VOD film review: Bare
Georgina Smith | On 05, Jul 2019
Director: Natalia Leite
Cast: Dianna Agron, Paz de la Huerta, Chris Zylka
Watch Bare online in the UK: Apple TV (iTunes) / Prime Video (Buy/Rent) / TalkTalk TV / Rakuten TV / Google Play
Every month, we highlight films directed by women on Netflix UK. We call it Women on Netflix.
The basic plot to Bare doesn’t seem too original at first glance: a naive small town girl is led down a rebellious path by a mysterious newcomer from out of town. However, in this case, the naive protagonist is Sarah (Glee’s Dianna Agron), who is struggling to hold down a job at the local supermarket and prefers to sleep in her family’s antique store, and the mysterious newcomer is Pepper (Paz de la Huerta), who supplies drugs to the workers at the town’s strip club and has a penchant for animal documentaries. Despite Sarah’s boyfriend (Chris Zylka), the two seem to fall for each other fast; Sarah begins working at the strip club to get closer to Pepper and Pepper introduces her to a new world, full of scamming unwitting gamblers, spontaneous trips to the dessert and hard drug use.

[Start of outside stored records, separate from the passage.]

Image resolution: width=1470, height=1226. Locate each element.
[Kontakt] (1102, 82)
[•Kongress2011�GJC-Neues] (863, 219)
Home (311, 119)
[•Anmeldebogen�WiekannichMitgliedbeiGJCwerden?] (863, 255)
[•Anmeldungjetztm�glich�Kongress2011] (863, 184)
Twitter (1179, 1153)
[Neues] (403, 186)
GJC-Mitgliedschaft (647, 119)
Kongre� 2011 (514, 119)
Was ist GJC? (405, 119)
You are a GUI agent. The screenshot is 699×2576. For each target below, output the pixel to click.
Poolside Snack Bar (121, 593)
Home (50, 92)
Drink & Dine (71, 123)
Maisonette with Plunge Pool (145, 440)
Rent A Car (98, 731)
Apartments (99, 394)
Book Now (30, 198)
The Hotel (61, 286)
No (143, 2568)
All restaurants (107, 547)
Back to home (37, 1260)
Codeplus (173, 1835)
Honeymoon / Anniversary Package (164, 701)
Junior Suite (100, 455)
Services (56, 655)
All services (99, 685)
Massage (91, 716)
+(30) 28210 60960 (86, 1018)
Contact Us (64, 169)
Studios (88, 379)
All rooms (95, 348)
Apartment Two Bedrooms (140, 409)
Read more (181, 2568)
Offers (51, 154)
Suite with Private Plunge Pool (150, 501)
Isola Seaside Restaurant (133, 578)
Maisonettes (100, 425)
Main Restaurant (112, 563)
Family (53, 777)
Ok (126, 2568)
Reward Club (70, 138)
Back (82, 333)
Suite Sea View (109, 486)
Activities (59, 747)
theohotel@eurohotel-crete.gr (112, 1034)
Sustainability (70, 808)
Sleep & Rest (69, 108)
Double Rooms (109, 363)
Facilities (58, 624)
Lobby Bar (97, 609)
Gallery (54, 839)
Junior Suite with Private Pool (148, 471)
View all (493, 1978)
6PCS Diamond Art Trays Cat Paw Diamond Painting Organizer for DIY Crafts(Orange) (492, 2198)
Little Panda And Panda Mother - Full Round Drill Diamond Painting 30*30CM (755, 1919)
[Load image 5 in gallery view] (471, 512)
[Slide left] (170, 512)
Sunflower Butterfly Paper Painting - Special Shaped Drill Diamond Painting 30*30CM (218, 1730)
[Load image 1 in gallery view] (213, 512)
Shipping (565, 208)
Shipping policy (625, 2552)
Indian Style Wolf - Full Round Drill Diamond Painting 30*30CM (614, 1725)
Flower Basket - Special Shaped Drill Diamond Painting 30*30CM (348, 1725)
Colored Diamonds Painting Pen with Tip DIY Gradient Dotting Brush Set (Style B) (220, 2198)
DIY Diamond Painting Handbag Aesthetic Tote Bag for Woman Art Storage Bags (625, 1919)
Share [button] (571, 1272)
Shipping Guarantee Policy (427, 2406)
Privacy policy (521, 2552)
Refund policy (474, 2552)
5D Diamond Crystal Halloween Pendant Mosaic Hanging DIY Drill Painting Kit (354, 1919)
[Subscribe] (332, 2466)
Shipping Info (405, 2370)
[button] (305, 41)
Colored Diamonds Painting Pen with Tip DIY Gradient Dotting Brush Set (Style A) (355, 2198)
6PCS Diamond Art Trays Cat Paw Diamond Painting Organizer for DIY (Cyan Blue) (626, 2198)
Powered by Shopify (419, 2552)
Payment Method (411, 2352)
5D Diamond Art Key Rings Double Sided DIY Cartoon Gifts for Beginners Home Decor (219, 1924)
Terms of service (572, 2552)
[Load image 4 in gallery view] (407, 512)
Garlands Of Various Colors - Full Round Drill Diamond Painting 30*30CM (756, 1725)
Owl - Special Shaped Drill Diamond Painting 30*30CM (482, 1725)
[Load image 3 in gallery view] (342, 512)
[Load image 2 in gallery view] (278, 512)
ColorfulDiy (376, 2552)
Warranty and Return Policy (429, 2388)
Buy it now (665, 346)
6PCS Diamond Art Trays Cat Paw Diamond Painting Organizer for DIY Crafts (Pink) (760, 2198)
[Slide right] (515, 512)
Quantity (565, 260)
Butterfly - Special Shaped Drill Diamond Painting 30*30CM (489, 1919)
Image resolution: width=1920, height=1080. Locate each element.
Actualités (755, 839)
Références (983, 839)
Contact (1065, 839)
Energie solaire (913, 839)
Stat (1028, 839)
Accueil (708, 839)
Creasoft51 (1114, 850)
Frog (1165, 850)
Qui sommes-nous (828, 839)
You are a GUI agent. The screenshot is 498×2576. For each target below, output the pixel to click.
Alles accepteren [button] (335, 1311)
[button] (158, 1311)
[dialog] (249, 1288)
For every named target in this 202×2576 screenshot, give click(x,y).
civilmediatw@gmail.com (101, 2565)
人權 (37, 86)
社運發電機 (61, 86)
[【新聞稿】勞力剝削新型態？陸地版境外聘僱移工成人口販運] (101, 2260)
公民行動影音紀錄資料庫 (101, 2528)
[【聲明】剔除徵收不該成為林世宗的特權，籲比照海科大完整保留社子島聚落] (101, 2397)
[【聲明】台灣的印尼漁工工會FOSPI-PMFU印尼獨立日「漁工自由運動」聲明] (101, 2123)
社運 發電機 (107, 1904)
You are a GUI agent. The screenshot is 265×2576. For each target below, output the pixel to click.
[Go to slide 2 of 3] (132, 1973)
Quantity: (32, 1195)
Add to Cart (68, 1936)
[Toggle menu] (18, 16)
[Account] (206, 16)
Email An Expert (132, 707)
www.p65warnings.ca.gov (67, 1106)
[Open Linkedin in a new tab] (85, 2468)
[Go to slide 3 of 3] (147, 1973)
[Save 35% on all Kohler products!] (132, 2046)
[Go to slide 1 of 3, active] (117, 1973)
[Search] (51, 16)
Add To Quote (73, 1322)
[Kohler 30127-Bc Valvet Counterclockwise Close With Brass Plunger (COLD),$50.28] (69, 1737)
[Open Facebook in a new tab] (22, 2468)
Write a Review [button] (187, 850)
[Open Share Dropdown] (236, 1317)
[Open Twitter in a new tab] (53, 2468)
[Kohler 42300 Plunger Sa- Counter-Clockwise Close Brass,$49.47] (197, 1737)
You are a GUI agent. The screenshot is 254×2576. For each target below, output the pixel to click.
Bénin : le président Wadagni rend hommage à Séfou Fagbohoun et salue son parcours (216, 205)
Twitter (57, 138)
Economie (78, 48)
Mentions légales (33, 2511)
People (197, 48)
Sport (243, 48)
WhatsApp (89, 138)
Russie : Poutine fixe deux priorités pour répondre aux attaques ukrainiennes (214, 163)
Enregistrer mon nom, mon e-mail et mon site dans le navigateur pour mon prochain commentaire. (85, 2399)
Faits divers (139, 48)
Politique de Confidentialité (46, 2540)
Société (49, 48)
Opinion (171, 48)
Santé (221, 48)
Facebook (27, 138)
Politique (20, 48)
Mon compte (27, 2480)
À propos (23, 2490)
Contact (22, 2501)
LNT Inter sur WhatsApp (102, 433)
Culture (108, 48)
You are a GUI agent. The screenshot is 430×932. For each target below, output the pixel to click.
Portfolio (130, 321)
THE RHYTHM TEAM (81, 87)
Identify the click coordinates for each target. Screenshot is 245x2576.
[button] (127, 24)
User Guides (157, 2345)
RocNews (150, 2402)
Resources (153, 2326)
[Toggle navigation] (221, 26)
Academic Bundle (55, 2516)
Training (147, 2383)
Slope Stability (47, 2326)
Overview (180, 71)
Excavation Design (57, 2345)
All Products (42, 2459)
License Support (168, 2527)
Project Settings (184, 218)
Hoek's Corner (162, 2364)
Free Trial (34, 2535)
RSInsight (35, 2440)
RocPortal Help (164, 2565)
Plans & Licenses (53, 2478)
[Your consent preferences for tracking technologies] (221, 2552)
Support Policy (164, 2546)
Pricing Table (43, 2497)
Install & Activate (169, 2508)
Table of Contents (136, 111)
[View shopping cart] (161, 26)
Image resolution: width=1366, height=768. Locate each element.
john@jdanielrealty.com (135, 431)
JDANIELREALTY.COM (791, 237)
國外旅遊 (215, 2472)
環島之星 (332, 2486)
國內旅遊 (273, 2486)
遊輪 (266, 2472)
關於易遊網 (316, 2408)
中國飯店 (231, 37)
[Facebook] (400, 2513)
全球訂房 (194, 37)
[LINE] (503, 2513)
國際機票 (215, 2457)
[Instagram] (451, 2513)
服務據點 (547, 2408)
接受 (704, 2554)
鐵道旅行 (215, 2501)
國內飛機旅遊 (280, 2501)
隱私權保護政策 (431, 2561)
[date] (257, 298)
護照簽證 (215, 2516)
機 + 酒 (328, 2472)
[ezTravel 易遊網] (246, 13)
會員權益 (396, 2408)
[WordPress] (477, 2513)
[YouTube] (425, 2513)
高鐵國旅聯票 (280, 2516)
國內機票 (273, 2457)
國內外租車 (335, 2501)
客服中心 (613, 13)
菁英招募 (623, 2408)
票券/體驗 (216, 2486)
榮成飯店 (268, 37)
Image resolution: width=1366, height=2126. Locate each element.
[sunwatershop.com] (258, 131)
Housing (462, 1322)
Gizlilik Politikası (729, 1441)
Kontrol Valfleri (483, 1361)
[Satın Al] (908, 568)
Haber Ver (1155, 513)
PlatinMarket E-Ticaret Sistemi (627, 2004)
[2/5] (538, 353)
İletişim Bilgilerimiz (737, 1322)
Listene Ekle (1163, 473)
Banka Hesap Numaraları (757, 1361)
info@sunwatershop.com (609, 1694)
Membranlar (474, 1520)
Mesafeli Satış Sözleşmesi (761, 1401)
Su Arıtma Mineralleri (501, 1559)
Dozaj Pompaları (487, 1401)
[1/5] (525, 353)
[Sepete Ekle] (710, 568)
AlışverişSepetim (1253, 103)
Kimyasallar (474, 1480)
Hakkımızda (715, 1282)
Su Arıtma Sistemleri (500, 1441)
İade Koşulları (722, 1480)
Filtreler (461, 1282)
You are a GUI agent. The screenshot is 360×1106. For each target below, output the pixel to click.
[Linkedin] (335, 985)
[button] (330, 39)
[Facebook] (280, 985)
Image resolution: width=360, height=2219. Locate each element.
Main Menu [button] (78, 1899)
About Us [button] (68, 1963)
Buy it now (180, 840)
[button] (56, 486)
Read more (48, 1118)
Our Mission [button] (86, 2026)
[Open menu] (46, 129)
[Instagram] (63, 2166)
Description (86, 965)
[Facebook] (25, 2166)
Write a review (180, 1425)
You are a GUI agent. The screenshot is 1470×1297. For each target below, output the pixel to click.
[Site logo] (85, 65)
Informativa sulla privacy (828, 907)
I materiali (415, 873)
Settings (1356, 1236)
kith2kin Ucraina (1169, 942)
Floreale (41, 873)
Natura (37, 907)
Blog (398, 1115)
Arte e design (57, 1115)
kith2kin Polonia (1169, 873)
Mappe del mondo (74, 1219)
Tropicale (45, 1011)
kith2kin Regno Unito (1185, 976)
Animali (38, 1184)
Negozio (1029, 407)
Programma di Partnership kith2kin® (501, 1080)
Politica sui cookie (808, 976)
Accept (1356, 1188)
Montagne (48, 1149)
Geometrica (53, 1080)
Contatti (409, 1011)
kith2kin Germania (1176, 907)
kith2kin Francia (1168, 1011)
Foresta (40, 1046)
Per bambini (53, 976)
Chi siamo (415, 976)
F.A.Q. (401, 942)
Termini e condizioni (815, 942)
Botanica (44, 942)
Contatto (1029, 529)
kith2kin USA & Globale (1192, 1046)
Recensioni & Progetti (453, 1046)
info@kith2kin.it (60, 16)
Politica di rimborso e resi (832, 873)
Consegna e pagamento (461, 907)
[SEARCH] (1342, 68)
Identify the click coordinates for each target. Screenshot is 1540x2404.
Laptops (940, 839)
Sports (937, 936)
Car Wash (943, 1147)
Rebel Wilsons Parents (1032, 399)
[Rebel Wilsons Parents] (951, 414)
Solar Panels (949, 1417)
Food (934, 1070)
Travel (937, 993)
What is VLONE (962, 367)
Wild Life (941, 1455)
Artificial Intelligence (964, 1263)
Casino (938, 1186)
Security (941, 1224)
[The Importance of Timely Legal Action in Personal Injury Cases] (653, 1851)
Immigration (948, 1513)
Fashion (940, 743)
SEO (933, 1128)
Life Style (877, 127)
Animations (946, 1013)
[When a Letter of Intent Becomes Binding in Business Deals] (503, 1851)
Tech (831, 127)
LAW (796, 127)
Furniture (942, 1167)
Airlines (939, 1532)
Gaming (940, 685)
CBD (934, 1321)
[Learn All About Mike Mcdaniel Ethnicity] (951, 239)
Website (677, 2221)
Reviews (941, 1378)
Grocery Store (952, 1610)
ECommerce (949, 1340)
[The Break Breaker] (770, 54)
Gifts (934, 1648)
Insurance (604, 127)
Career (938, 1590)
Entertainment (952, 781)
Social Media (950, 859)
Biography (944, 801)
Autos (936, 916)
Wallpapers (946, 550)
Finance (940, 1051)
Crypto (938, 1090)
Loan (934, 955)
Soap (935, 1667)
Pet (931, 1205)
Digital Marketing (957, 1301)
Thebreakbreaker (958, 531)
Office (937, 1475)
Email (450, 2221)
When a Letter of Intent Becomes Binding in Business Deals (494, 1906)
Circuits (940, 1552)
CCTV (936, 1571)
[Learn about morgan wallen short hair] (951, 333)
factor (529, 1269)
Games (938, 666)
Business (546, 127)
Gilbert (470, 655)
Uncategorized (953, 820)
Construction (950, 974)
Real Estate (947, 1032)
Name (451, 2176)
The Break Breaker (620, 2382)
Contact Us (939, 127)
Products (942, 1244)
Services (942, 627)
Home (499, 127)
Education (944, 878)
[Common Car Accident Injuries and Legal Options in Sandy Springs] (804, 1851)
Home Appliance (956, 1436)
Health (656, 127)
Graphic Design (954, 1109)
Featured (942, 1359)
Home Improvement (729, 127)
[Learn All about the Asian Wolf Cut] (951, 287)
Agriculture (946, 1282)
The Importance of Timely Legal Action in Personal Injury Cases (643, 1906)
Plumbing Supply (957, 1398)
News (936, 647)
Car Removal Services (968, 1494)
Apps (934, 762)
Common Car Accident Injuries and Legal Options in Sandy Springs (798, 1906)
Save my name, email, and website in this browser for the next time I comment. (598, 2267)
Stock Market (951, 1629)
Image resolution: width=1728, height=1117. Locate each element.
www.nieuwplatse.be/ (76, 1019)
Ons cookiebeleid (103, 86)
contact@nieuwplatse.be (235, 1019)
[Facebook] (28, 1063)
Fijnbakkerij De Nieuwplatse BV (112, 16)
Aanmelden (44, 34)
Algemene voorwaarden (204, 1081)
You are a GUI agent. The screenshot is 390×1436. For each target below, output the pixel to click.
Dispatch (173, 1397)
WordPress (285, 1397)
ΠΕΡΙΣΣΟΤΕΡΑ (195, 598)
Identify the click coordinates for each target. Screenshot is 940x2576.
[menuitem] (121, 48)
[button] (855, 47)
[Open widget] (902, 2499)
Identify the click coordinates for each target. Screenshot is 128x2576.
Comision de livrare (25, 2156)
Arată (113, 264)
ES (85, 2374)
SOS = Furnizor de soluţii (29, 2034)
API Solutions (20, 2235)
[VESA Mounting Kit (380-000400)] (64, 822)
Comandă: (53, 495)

Although Sarah and her life seem to be jumping from one extreme to the next, her story is much more universal than it would first appear. She’s really just a young woman who is desperate to get out of her small town, desperate to do something with her life, desperate for more than the hand she has been dealt. Agron does an excellent job of capturing her initial wide-eyed, small town innocence and quiet discontent and performs her spiral off the rails with precision – the wilder Sarah gets the more controlled Agron’s performance becomes. Paz de la Huerta completely immerses herself in the character of Pepper and refuses to play her as likeable, instead portraying her as the flawed person she is. Whereas Agron manages to keep you constantly rooting for Sarah, de la Huerta is unable to do the same with Pepper; you never quite know if you want to trust her, never quite believe she is going to do the right thing, or even just do the things she says she is going to do.
There are many moments during Bare when it could begin to feel exploitative, between the scenes at the strip club and the moment when Sarah and Pepper’s relationship becomes sexual – it would be easy for the film to start feeling as sleazy as the club’s clientele. But director Leite takes a delicate approach, ensuring that while the scenes are suitably graphic they never feel voyeuristic. The strippers are also depicted in a refreshingly human light; although flawed they still feel like actual people rather than just nameless warnings of what’s at the end of the path Sarah is venturing down.
Bare looks beautiful, and the performances are strong, but the film itself fails to leave an impact. The ambiguous ending feels anti-climatic following the dramatics of the earlier acts and the lack of resolution makes Sarah’s journey feel almost pointless. Although the characters may stay with you after the end credits, the film itself unfortunately fails to leave much of a lasting impression.